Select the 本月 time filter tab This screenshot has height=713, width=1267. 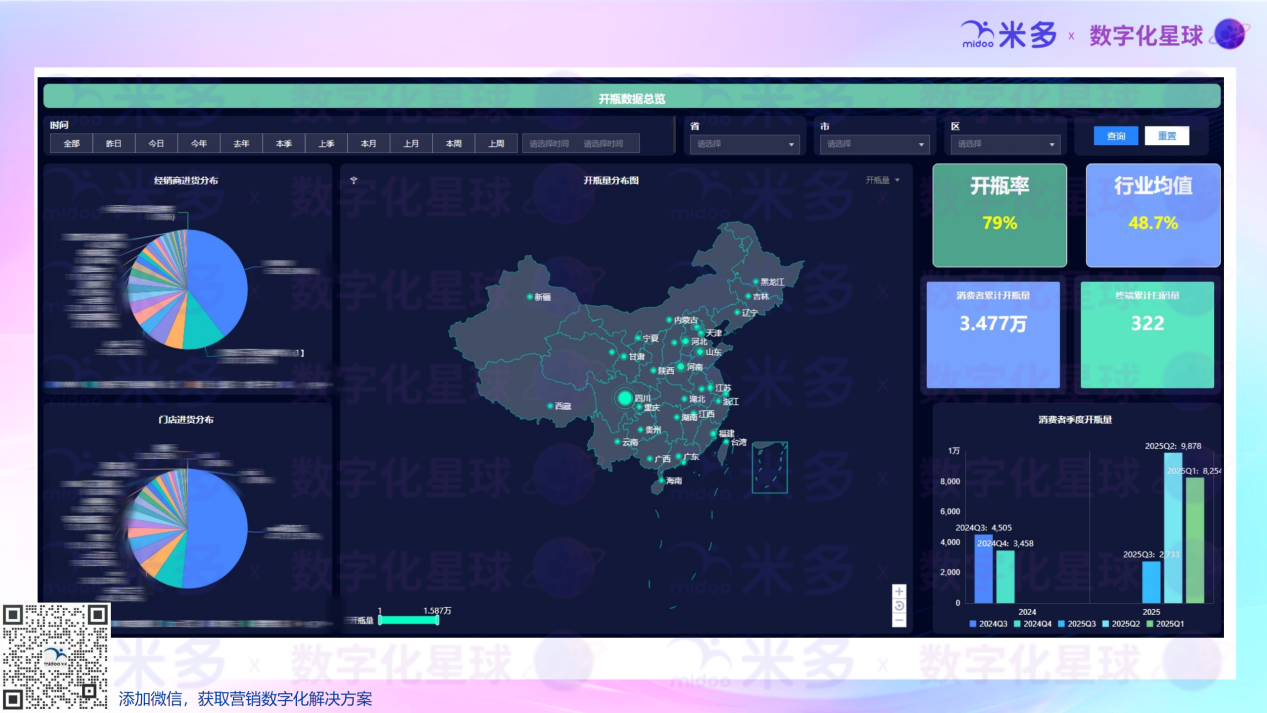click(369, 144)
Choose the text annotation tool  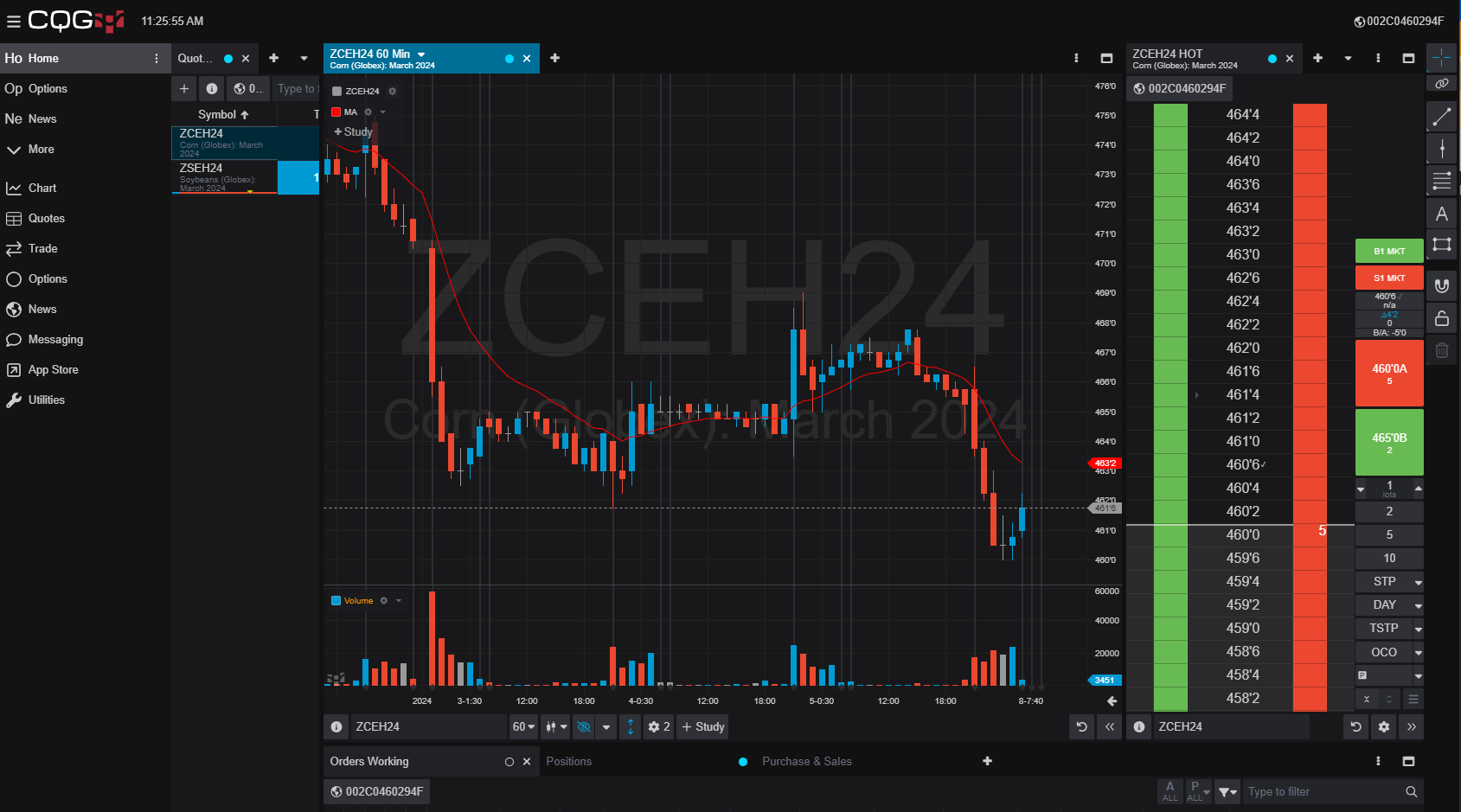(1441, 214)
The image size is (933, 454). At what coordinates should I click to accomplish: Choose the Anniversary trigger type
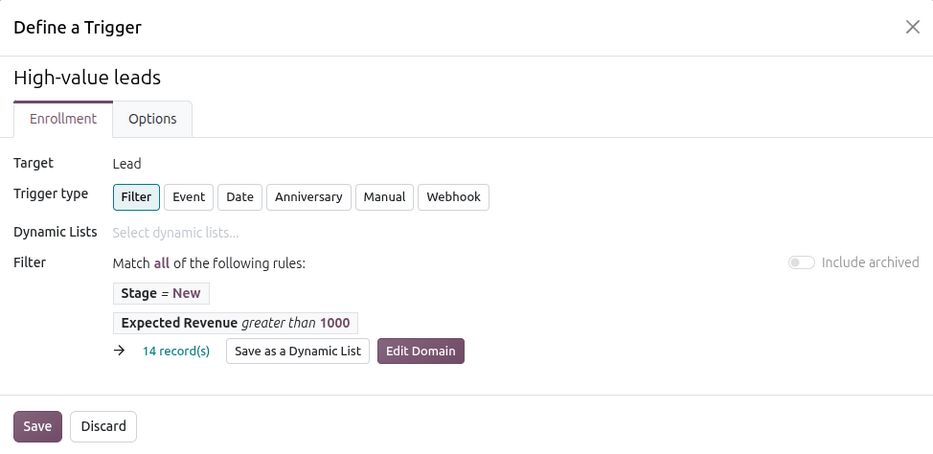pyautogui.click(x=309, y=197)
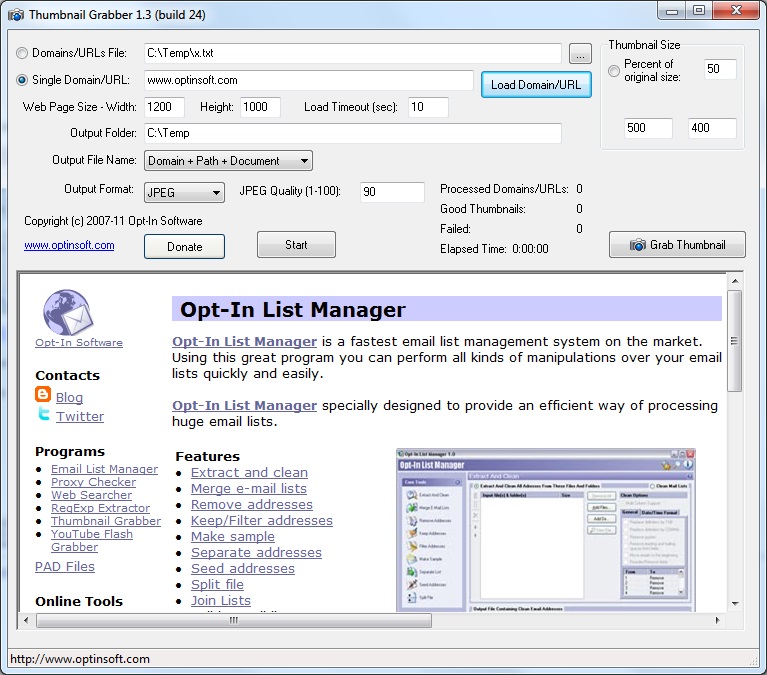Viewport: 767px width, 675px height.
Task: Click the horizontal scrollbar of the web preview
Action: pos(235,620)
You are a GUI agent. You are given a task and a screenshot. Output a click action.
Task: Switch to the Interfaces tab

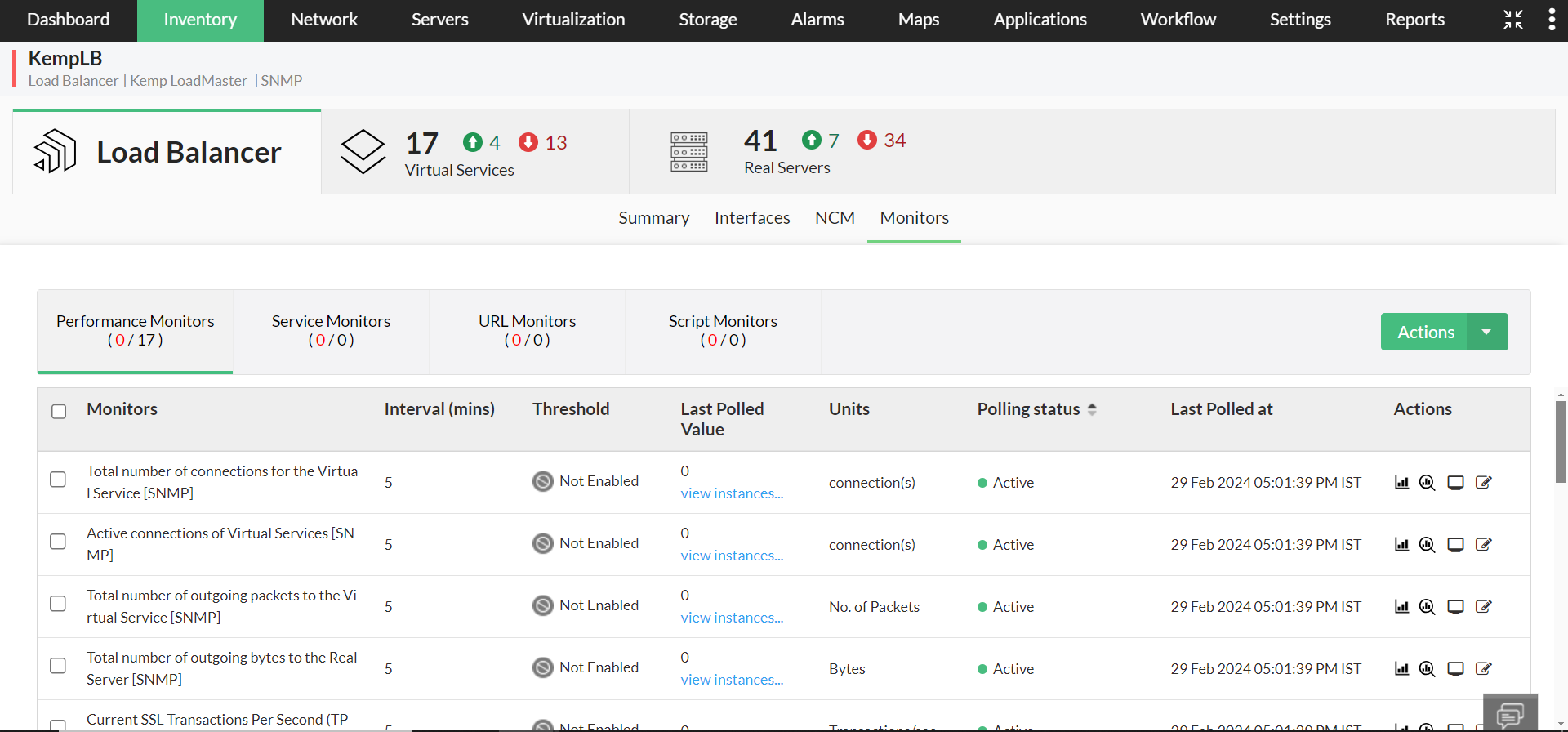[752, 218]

────

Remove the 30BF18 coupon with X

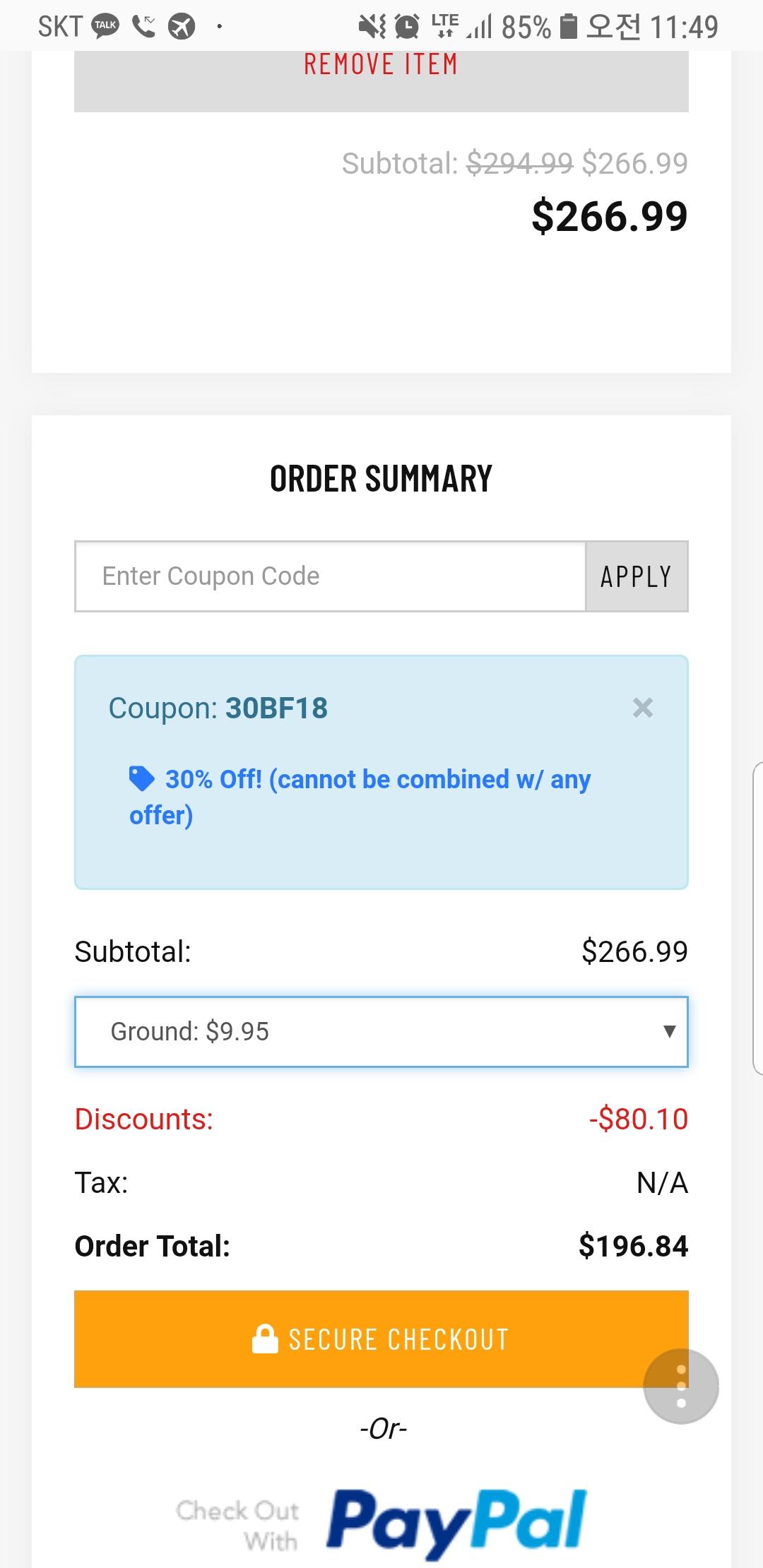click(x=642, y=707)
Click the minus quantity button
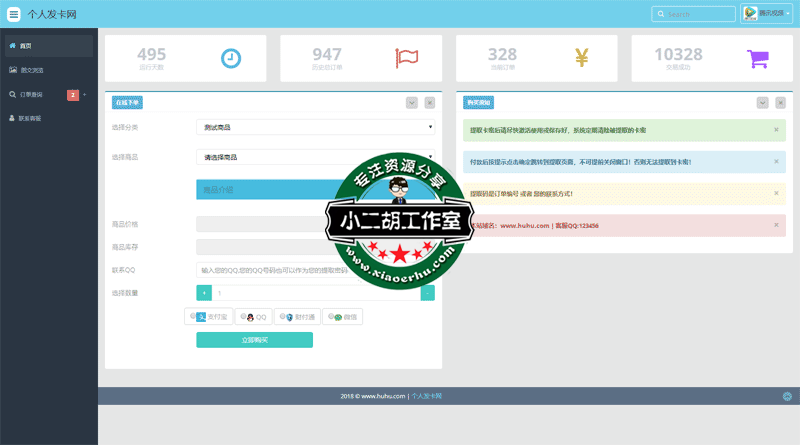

────

▸ WHAT THE TASK ASKS: Please copy the lines above exactly, starting at the line that holds "Remove the 30BF18 coupon with X" and ending at the line that holds "Click the minus quantity button"; include both, but no pictures.

▸ RESULT:
Remove the 30BF18 coupon with X

click(x=642, y=707)
Click the minus quantity button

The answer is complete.